- EXERCISE INSTRUCTIONS -
Convert the material into a Markdown table with the columns Row and Line, starting at the top and stopping after the line that contains "Image resolution: width=650". Skip blank lines and leave the pictures out.

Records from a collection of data
--------------------------------------------------
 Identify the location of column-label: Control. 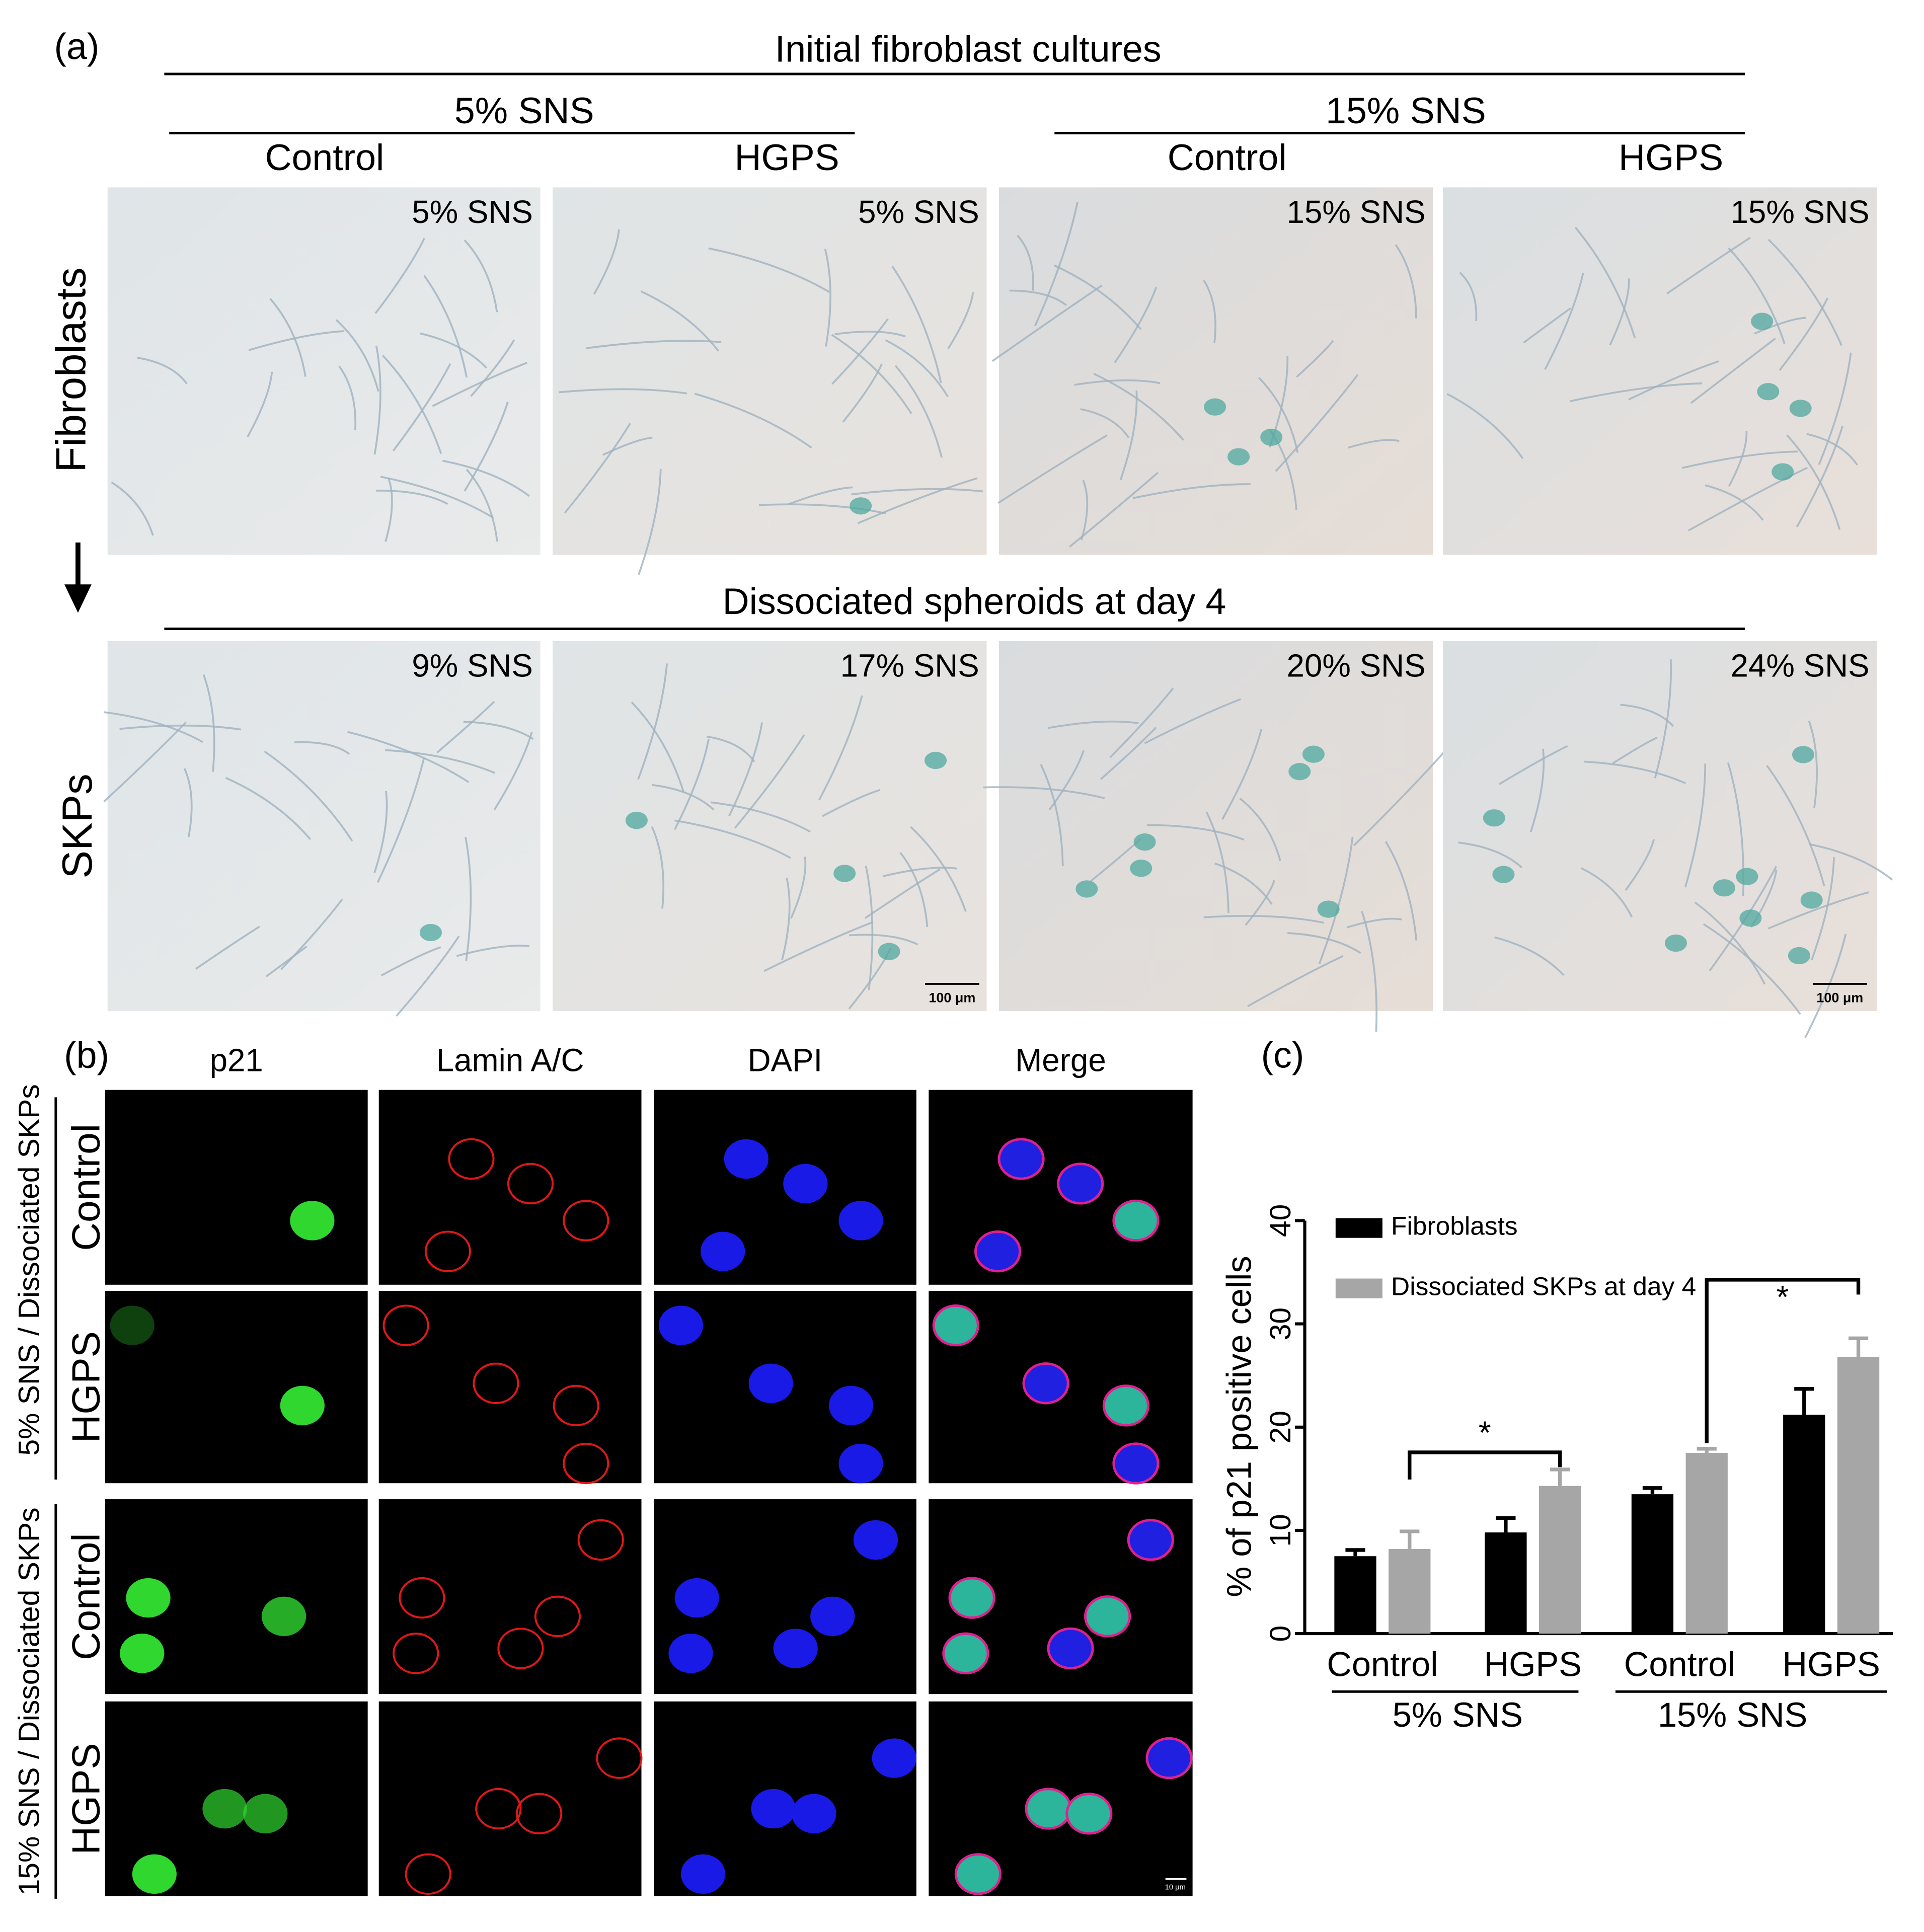
(1228, 157).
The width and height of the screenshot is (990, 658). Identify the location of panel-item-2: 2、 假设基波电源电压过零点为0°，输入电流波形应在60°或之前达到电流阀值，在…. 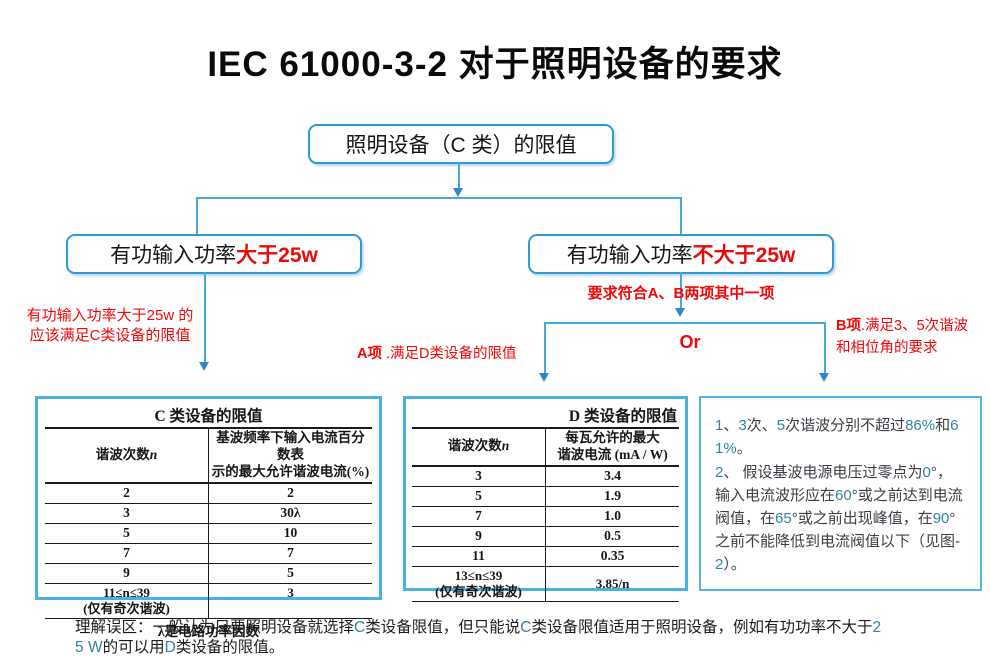
(839, 518).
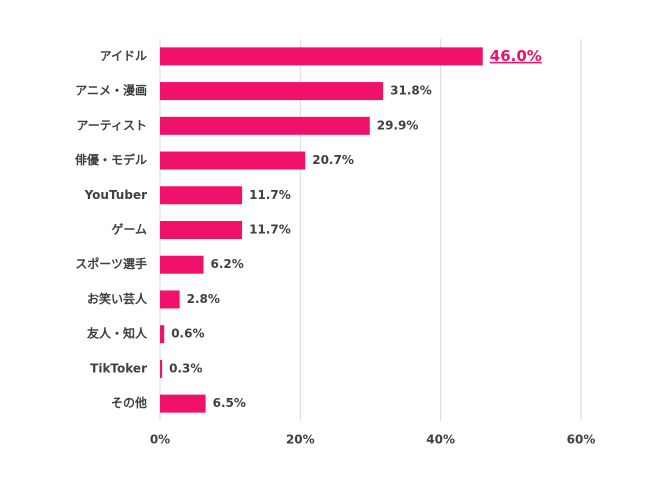 Image resolution: width=650 pixels, height=480 pixels. I want to click on y-tick-label: スポーツ選手, so click(111, 264).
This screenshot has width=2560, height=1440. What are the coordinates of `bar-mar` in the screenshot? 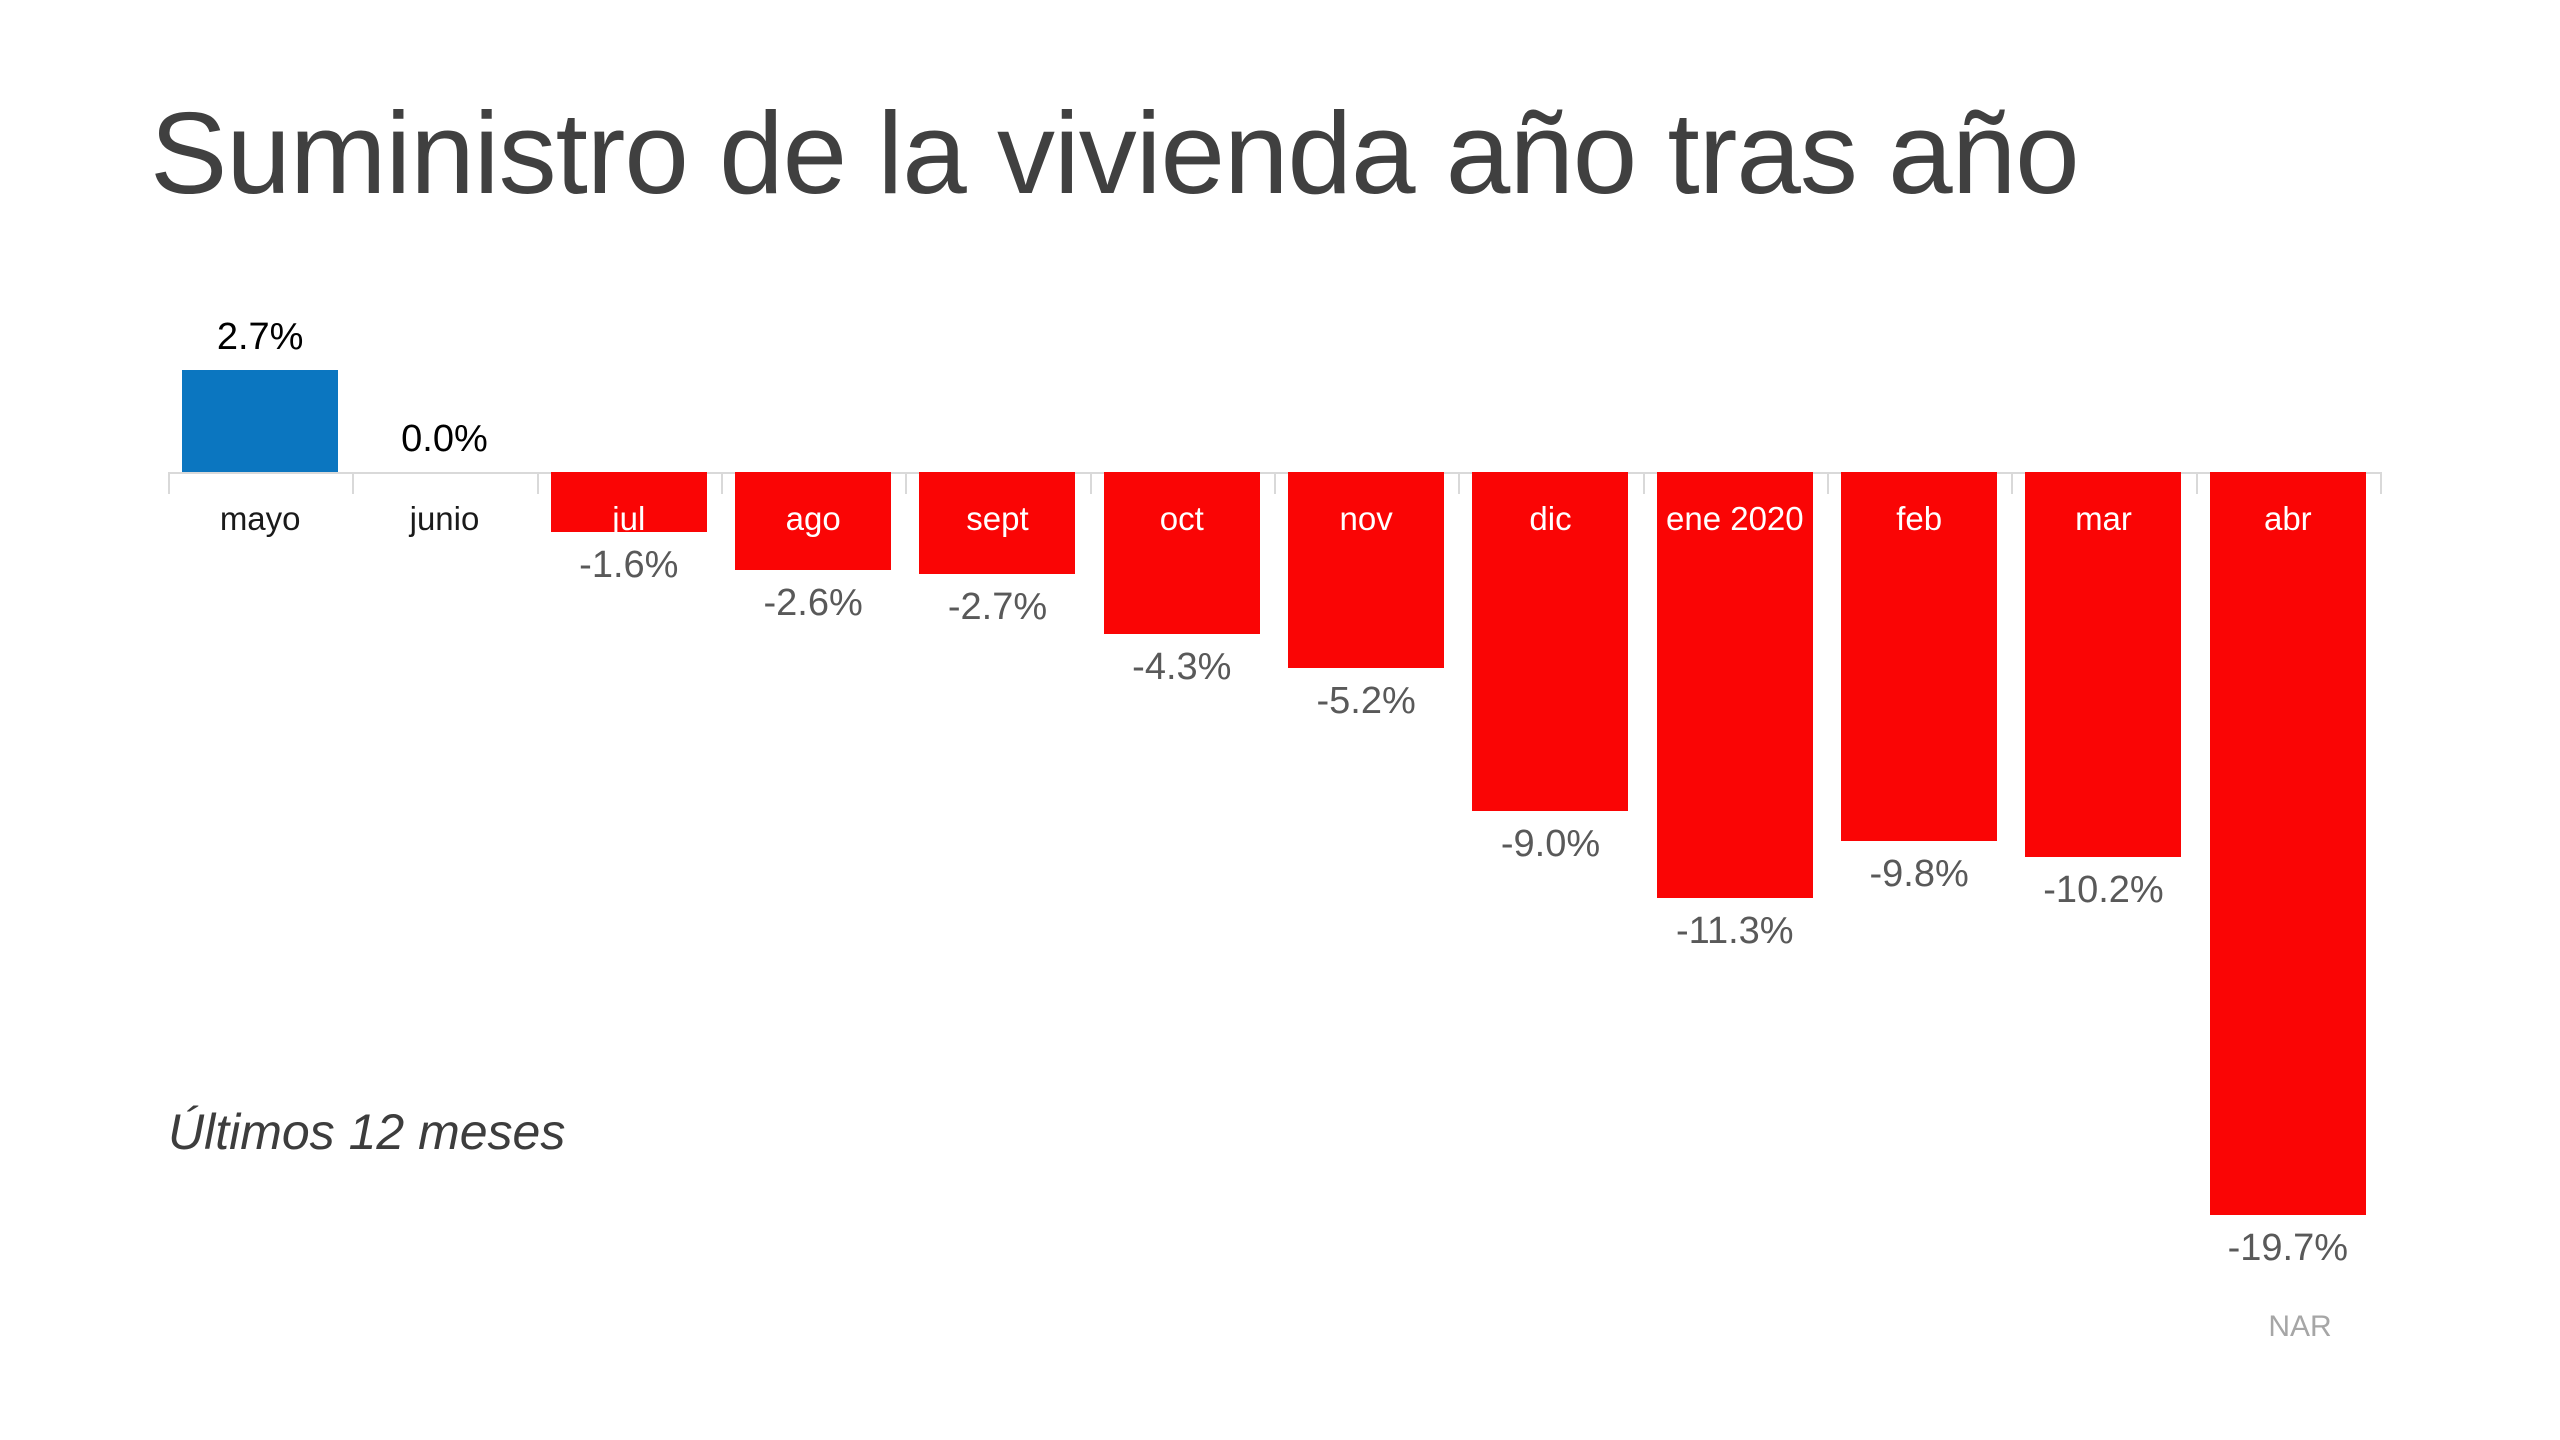 It's located at (2104, 664).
--------------------------------------------------
- SOLUTION BELOW -
| Row | Line |
|---|---|
| 1 |  Identify the location of column-label: Control.  |
| 2 | (1228, 157). |
| 3 | The width and height of the screenshot is (990, 658). Identify the location of panel-item-2: 2、 假设基波电源电压过零点为0°，输入电流波形应在60°或之前达到电流阀值，在….  |
| 4 | (839, 518). |
| 5 |  Image resolution: width=650 pixels, height=480 pixels. I want to click on y-tick-label: スポーツ選手, so click(111, 264). |